Energy industry players are pledging their commitments to the country’s energy resiliency agenda, which includes making energy infrastructures less vulnerable to calamity-induced destructions.
Companies who made their pledges include Ayala Corporation Chief Executive Officer Jaime Zobel de Ayala, Aboitiz Equity Ventures CEO Erramon I. Aboitiz, First Pacific Co. Ltd. CEO Manuel V. Pangilinan, and Pilipinas Shell Petroleum Corporation President and CEO Cesar G. Romero.
The companies involved have businesses and ventures related to using fossil fuels, having coal-fired power plant operations, or investments into the downstream oil industry.
These businesses contribute to emissions that contribute to climate change risks, which trigger natural disasters. Industry players will often give their share in the rehabilitation of affected energy facilities.

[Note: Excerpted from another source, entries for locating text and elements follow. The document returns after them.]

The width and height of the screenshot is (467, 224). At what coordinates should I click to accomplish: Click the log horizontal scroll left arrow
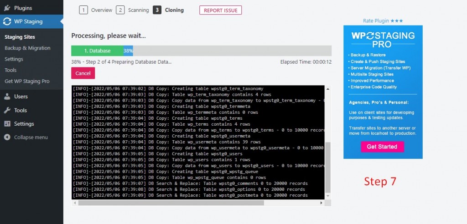(x=75, y=203)
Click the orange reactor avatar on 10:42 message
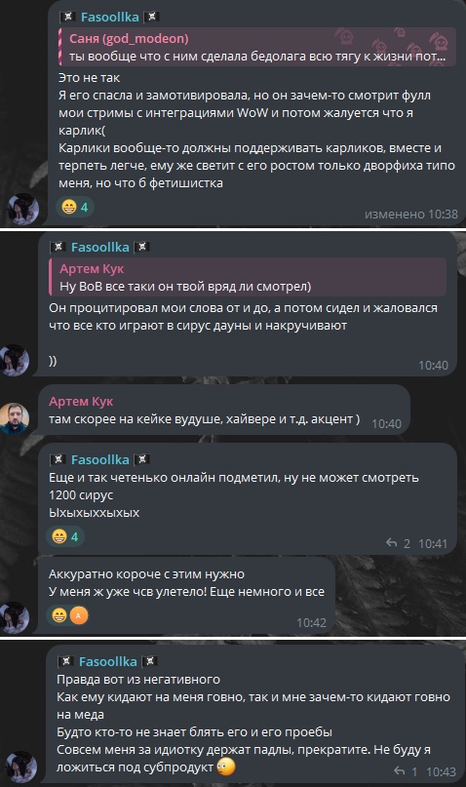Screen dimensions: 466x787 click(x=79, y=615)
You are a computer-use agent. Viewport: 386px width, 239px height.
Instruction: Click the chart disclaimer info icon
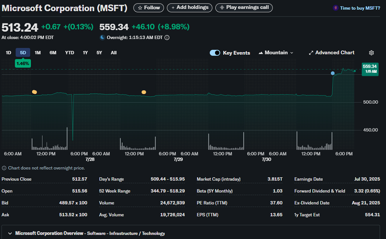(x=4, y=168)
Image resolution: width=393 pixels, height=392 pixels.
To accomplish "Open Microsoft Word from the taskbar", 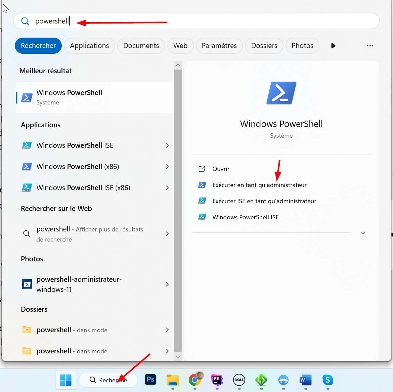I will coord(305,380).
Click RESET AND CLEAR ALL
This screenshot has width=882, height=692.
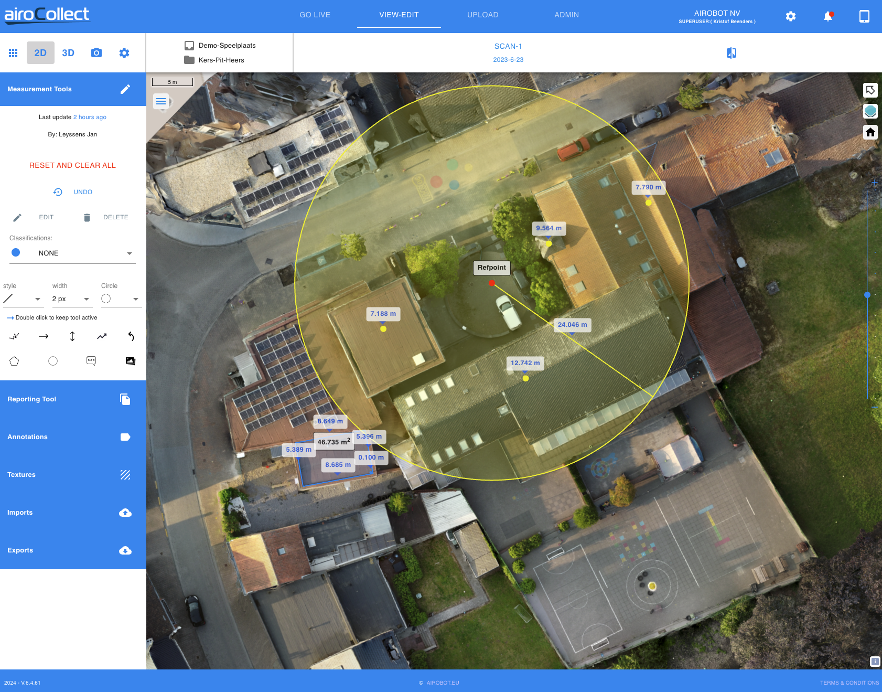tap(72, 165)
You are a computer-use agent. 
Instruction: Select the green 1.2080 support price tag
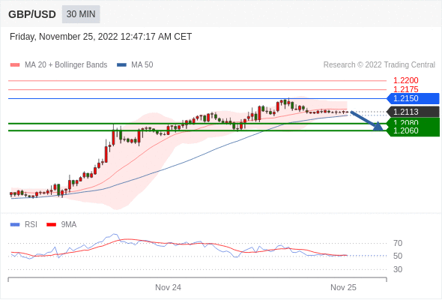tap(414, 122)

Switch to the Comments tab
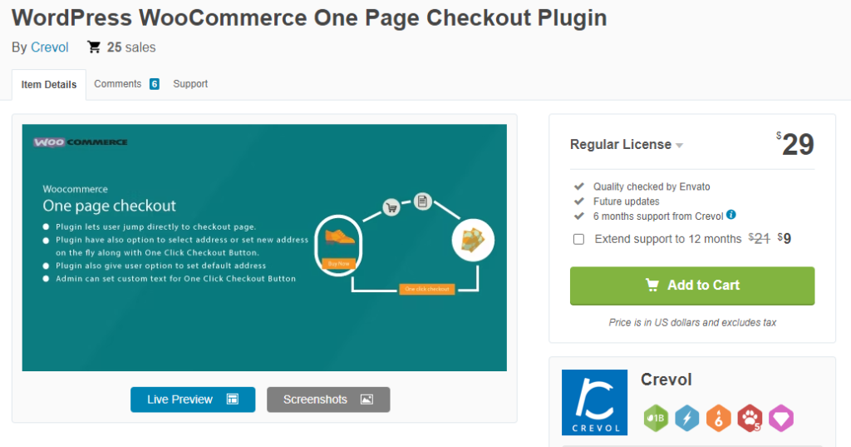point(117,84)
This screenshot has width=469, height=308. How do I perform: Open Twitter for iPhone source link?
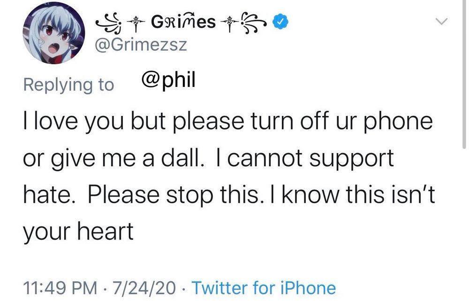[x=265, y=288]
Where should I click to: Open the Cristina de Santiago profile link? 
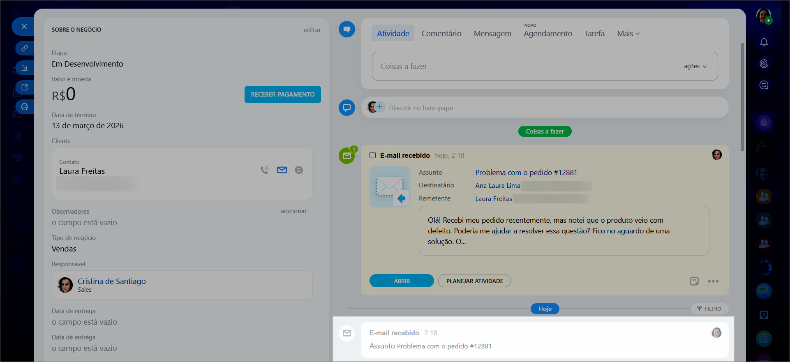pyautogui.click(x=111, y=281)
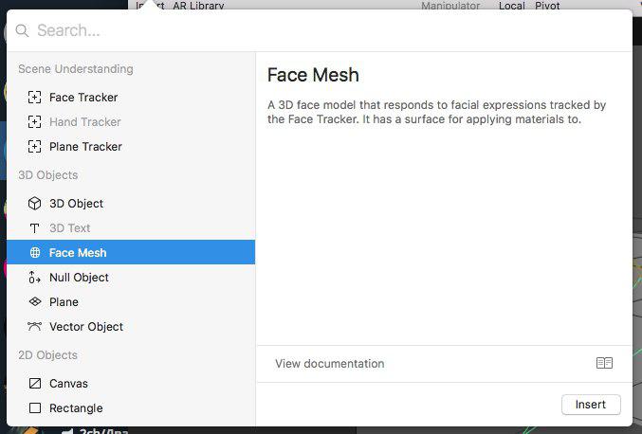Switch the manipulator to Pivot
Image resolution: width=642 pixels, height=434 pixels.
(547, 6)
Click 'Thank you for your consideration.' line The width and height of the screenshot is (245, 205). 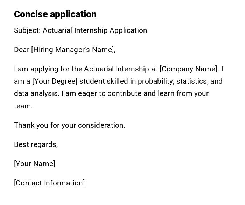70,125
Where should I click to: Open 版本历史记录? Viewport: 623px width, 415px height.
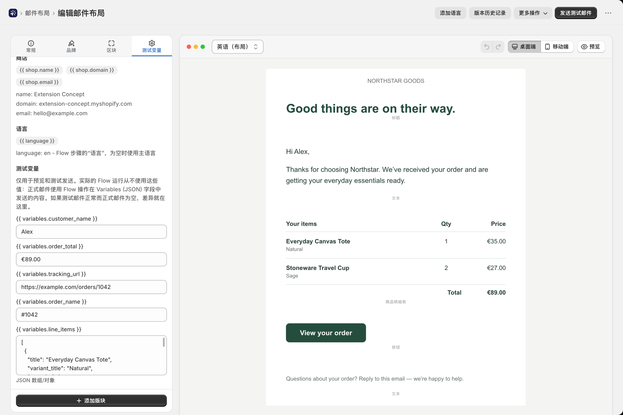pyautogui.click(x=490, y=13)
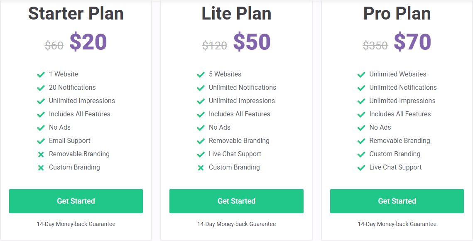
Task: Click the check next to Includes All Features in Starter Plan
Action: coord(41,114)
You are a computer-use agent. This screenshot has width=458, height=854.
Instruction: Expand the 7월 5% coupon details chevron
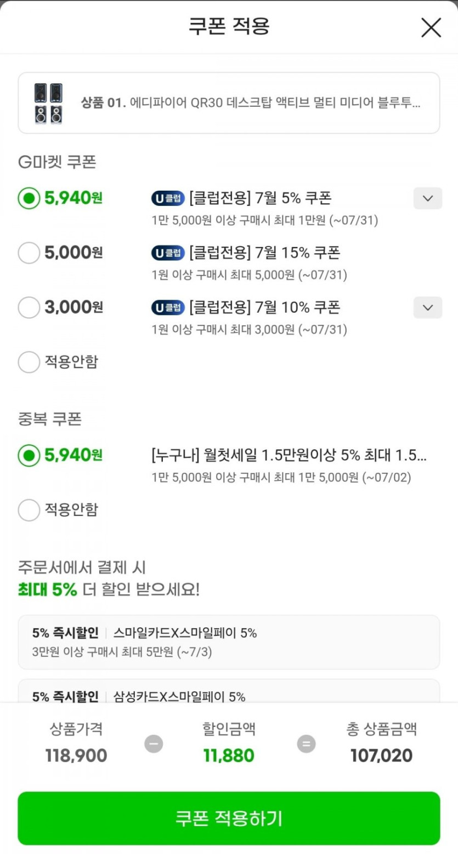point(427,198)
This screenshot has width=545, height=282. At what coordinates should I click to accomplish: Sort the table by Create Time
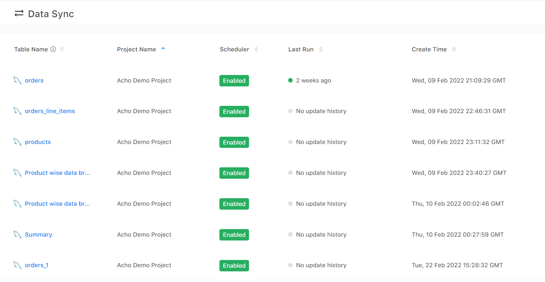point(454,49)
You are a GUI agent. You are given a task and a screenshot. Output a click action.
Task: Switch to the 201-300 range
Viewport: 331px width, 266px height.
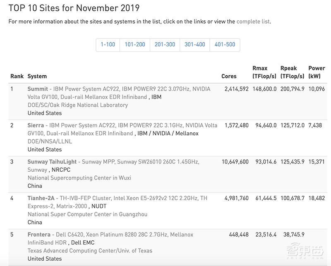click(x=165, y=45)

Department of Energy (DOE) Secretary Alfonso G. Cusi declared the signing of memorandum of understanding (MOU) with the business magnates, but solidifying the agenda is still unclear.
According to Cusi in a Manila Bulletin report, the energy resiliency program “fleshes out the government’s disaster risk reduction plans, programs and activities intended to minimize the impact of calamities like earthquakes, typhoons and floods.”
However, the talks between DOE, the Philippines Disaster Resiliency Foundation (PDRF), and the business sector is still considerably implausible on a feasible energy resiliency point of view.
It was agreed that the token plans shall cover activities towards energy resiliency, do joint exercises to test disaster response protocols, and participate in other sectors in disaster risk reduction and climate change adaptation.